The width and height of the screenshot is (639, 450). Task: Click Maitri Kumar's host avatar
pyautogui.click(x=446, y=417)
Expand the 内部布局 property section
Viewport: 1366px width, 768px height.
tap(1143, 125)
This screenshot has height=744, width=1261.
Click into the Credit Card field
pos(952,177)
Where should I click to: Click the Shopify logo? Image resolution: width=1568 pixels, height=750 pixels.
━━━━━━━━━━━━━━━━
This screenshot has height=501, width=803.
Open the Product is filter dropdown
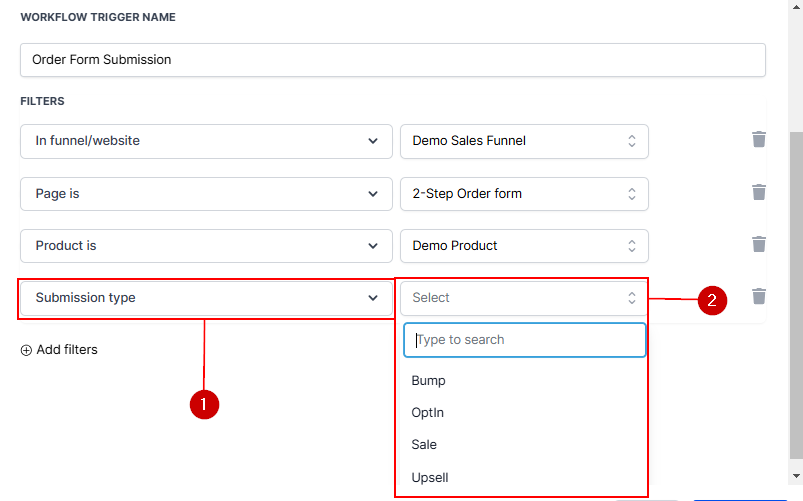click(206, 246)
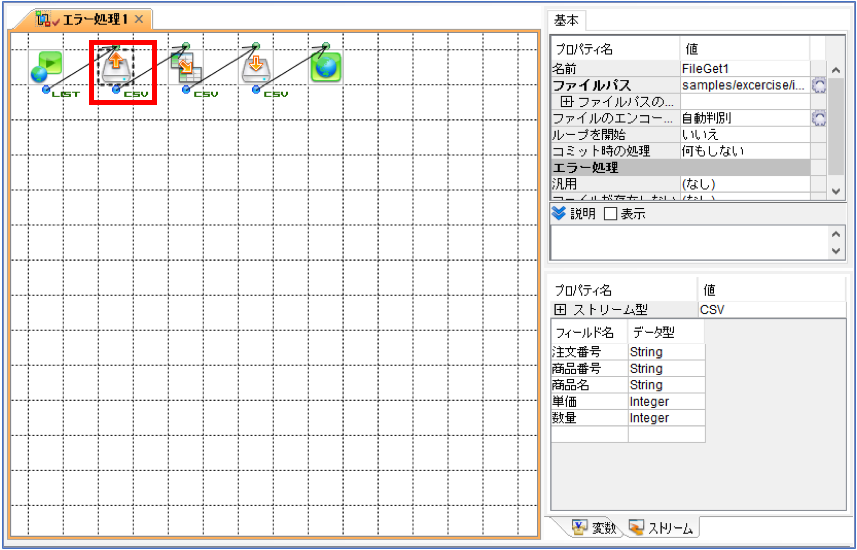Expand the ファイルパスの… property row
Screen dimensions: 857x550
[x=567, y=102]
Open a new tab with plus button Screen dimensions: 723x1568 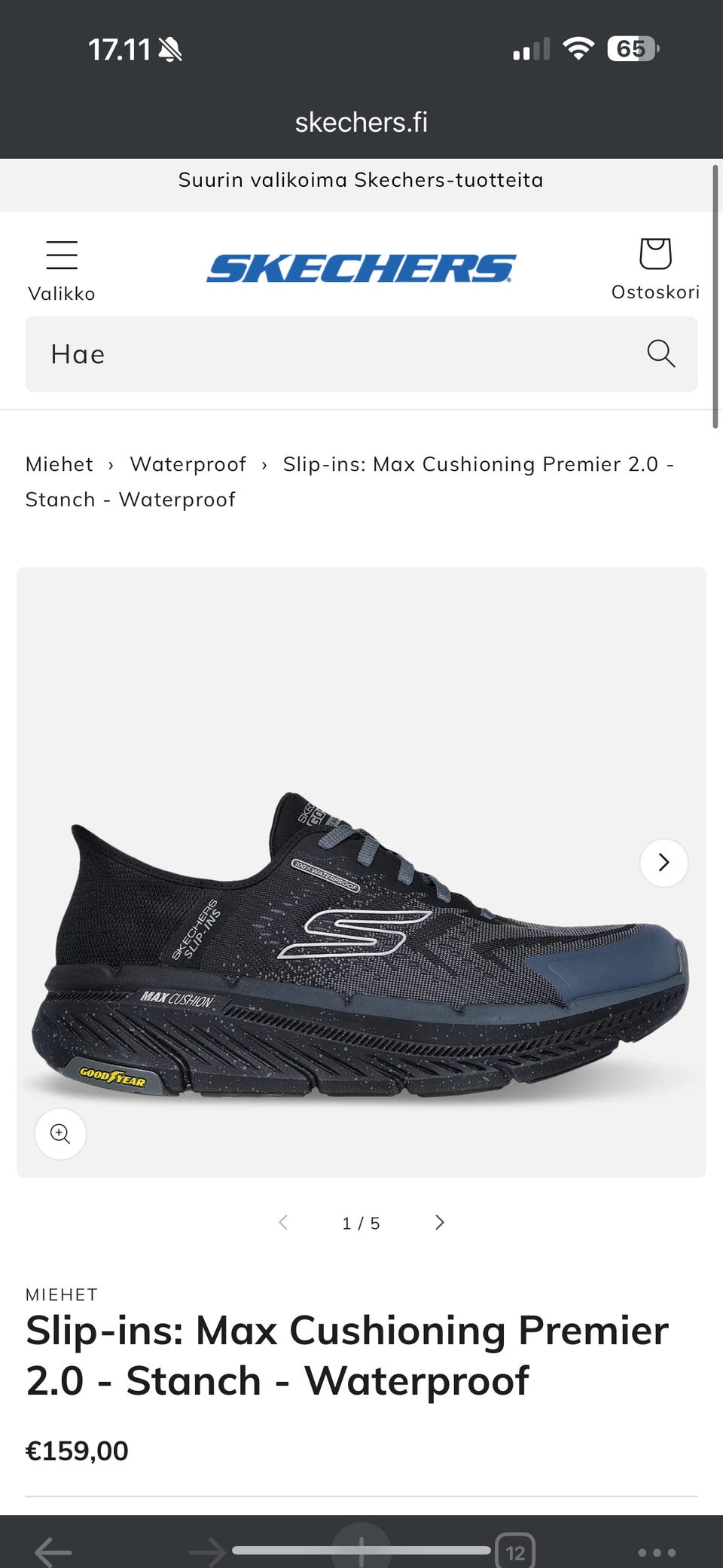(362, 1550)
━━━━━━━━━━━━━━━━
REQUIREMENT: Scan the listing above and copy all lines containing the word "This".

ANSWER SECTION:
This screenshot has height=744, width=1261.
This screenshot has height=501, width=803.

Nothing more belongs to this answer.